Same story here: operationally, both are usually equivalent, but from
the typing point of view there is a difference (let-bound identifiers
may be assigned polymorphic types).

In Haskell, there is also a difference with respect to laziness of
pattern matching. Frankly, I always fail to recall this semantic detail
correctly.
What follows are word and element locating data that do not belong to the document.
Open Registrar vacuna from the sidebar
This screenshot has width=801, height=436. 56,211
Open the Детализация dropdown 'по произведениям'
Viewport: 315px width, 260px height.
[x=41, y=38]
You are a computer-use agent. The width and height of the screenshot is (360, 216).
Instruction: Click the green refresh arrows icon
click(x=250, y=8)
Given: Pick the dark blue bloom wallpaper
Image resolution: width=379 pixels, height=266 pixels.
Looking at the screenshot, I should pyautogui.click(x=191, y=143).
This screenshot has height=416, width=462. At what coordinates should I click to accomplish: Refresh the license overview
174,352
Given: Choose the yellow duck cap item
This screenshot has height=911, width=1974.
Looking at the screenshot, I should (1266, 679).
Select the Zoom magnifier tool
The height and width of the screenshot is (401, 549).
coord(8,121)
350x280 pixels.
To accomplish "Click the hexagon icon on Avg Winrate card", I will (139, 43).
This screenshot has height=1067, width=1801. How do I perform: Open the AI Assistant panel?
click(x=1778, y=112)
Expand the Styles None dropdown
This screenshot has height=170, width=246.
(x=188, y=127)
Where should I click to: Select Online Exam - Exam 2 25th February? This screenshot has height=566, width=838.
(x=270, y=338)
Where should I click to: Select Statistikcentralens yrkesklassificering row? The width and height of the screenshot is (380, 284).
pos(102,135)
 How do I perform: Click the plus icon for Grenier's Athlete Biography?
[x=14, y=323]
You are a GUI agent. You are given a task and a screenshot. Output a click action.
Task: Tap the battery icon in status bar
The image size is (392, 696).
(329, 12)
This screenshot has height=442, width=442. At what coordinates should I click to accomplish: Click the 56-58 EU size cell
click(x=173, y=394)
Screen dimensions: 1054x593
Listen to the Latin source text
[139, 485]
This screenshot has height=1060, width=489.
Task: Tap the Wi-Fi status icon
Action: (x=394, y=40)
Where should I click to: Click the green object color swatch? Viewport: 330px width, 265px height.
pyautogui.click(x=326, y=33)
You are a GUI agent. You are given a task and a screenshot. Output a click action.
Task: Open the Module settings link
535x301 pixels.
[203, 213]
I believe let matches lazily, while case and \ are strict.

- Andreas

--
Andreas Rossberg, ross...@ps.uni-sb.de

"Computer games don't affect kids; I mean if Pac Man affected us
as kids, we would all be running around in darkened rooms, munching
magic pills, and listening to repetitive electronic music."
- Kristian Wilson, Nintendo Inc.

[Marcin 'Qrczak' Kowalczyk]

Thu, 20 Dec 2001 23:55:51 -0500, David Feuer <David...@brown.edu> pisze:

> I'm curious: Is
>
> let p1=e1
> p2=e2
> ....
> in e
>
> the same as
> case e1 of
> p1->case e2 of
> p2->... e
>
> ?

No. let matches e1 with p1 lazily: it doesn't check if it matches right
at the beginning, but only when one of variables introduced by p1 is
used. OTOH case begins with evaluating as much of e1 as p1 requires
and checking whether it matches. The same applies to e2 and p2.

When p1 is something like (x,y), which matches every value of the
corresponding type, it's still evaluated at different points of time
by let and case. This matters if e1 happens not to terminate.

Besides this, there is a difference in typing: if e1 is polymorphic
and p1 is a variable with an explicit type signature, different uses
of this variable may choose to instantiate the type differently.

Ignoring that, and ignoring the possibility of recursion (when e1
mentions variables introduced by p1 and p2), 'let p1 = e1 in x'
is equivalent to 'case e1 of ~p1 -> x' (note '~' which makes the
pattern lazy).

--
__("< Marcin Kowalczyk * qrc...@knm.org.pl http://qrczak.ids.net.pl/
\__/
^^
QRCZAK

[Feuer]

Marcin 'Qrczak' Kowalczyk wrote:

> Thu, 20 Dec 2001 23:55:51 -0500, David Feuer <David...@brown.edu> pisze:
>
> > I'm curious: Is
> >
> > let p1=e1
> > p2=e2
> > ....
> > in e
> >
> > the same as
> > case e1 of
> > p1->case e2 of
> > p2->... e
> >
> > ?
>
> No. let matches e1 with p1 lazily: it doesn't check if it matches right
> at the beginning, but only when one of variables introduced by p1 is
> used. OTOH case begins with evaluating as much of e1 as p1 requires
> and checking whether it matches. The same applies to e2 and p2.
>
> When p1 is something like (x,y), which matches every value of the
> corresponding type, it's still evaluated at different points of time
> by let and case. This matters if e1 happens not to terminate.
>
> Besides this, there is a difference in typing: if e1 is polymorphic
> and p1 is a variable with an explicit type signature, different uses
> of this variable may choose to instantiate the type differently.

case (e1,e2,...) of
~(p1,p2,...)->e

This gets rid of the recursion problem, but I guess it doesn't fix
polymorphism? I wonder... would it be possible to extend case expressions to
deal with this too? This would make them even more expressive.... i.e., allow
not only pattern bindings but also function bindings. I don't know a good
syntax for this, but maybe the following?

case (#x+1#,q) of
(_,3) -> 4
(f x,_) -> q

Would this kind of thing be possible?